Stream-filter not in constant space?

The following runs in constant space:

(letrec
  ((make-nats (λ (n) (stream-cons n (make-nats (add1 n)))))
   (m (λ (x) (zero? (remainder x 10000))))
   (stream-filter
     (λ (f strm)
       (let ((kar (stream-first strm)))
         (if (f kar)
           (stream-cons kar (stream-filter f (stream-rest strm)))
           (stream-filter f (stream-rest strm)))))))
  (let loop ((nats (make-nats 0)))
    (loop (stream-rest (stream-filter m nats)))))

The following does not run in constant space:

(letrec
  ((make-nats (λ (n) (stream-cons n (make-nats (add1 n)))))
   (m (λ (x) (zero? (remainder x 10000)))))
  (let loop ((nats (make-nats 0)))
    (loop (stream-rest (stream-filter m nats)))))

I have looked in module stream.rkt, but cannot easily pinpoint a problem.
I don''t see immediately what make-do-stream does.
Should I post an issue on Issues · racket/racket (github.com)?
May be after some more study and with some help I can repair this if recognized as a problem.
How should I attack such a task?

1 Like

Sorry I forgot to tell: windows 10, racket 8.7 cs.

I'm not sure what is happening, but in case it's useful, I rewrote your code. (I hope I didn't make a mistake.)

#lang racket

(define (make-nats n)
  (stream-cons n (make-nats (add1 n))))

(define (m x)
  (and (zero? (remainder x 100))
       (displayln x)
       #t))

(define (my-stream-filter f strm)
  (let ([kar (stream-first strm)])
    (if (f kar)
        (stream-cons kar (my-stream-filter f (stream-rest strm)))
        (my-stream-filter f (stream-rest strm)))))

(let loop ([nats (make-nats 0)])
  (loop (stream-rest (my-stream-filter m nats))))

#;(let loop ([nats (make-nats 0)])
  (loop (stream-rest (stream-filter m nats))))

I added (displayln x) in m and I noticed the filter is evaluated multiple times with your code. (Perhaps it's a race condition???)

My guess is that the temporary variables that use the official implementation to avoid double evaluation are not collected.

1 Like

I haven't looked at your code, but in case it's helpful: the Scheme standard for streams specifies memoization as an essential feature, so we should expect the memory requirements to grow with the number of values forced.
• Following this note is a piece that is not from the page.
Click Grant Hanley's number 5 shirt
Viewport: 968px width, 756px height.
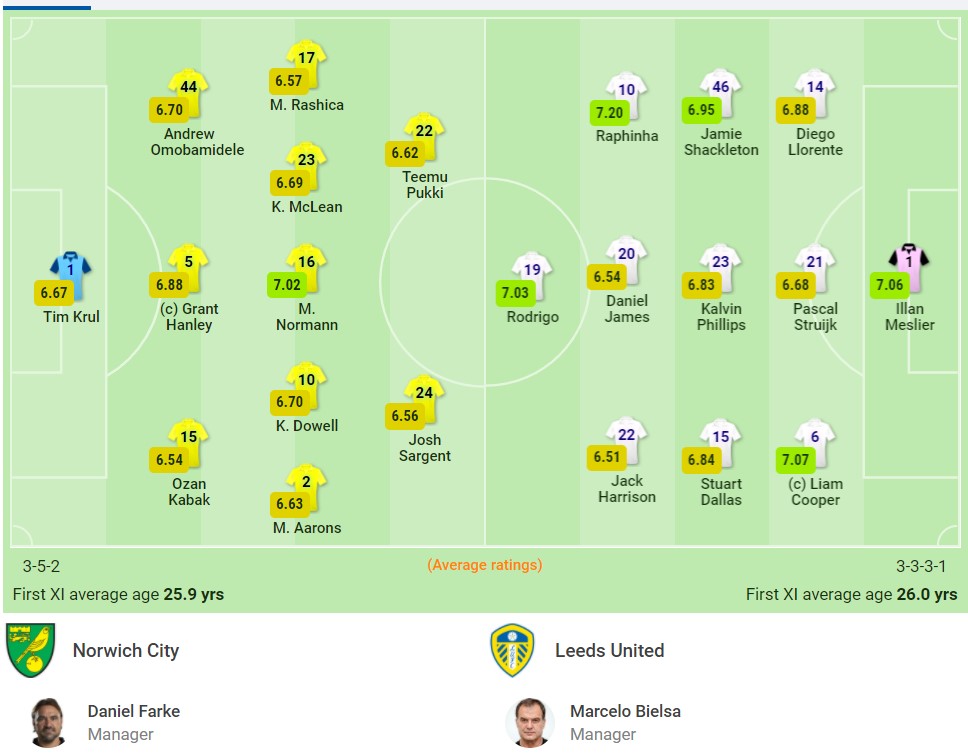click(x=188, y=264)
If for some reason the second version is forcing more values (or running faster, thus forcing more values in the same amount of time) than the first, that could account for your observation.

No, streams are designed to run the filter example in bound space. See SRFI 41.

I think racket/stream‘s stream-filter forces things a bit too much.

Consider:

(define st
  (stream-cons 1
               (begin
                 (displayln 'should-not-be-evaled)
                 empty-stream)))

(stream-first st)

This results in 1, without “should-not-be-evaled” being printed.

However, if we do:

(define st* (stream-filter (lambda (x) #t) st))
(stream-first st*)

then “should-not-be-evaled” is printed.

@joskoot’s variant of stream-filter doesn’t print “should-not-be-evaled”, but it doesn’t handle streams of multiple values. Also, it doesn’t delay the initial evaluation. E.g. (stream-filter (λ (_) #f) (in-naturals)) should not loop forever.

Here’s my variant that I think addresses these issues.

(require racket/private/for)
(define (stream-filter f s)
  (stream-lazy
   (let loop ([s s])
     (cond
       [(stream-empty? s) empty-stream]
       [else
        (cond
          [(call-with-values (λ () (stream-first s)) f)
           (make-do-stream (lambda () #f)
                           (lambda () (stream-first s))
                           (lambda () (loop (stream-rest s))))]
          [else (loop (stream-rest s))])]))))

When I run it, it does appear to take constant space in @joskoot’s original program.

Welp, please ignore my above program.

Consider:

(define st
  (for/stream ([i 10000001])
    (modulo i 10000000)))

(define st* (time (stream-filter zero? st))) ; should be fast
(time (stream-rest st*)) ; should be fast
(time (stream-first (stream-rest st*))) ; should take time
(time (stream-first (stream-rest st*))) ; should be fast

st is a stream that starts and ends with 0, and it has a bunch of non-zeros in the middle. After we filter for 0s, we should get a stream of exactly two elements.

My above program fails to delay stream-rest, and also fails to memoize the fact that filtering skips ~10000000 elements.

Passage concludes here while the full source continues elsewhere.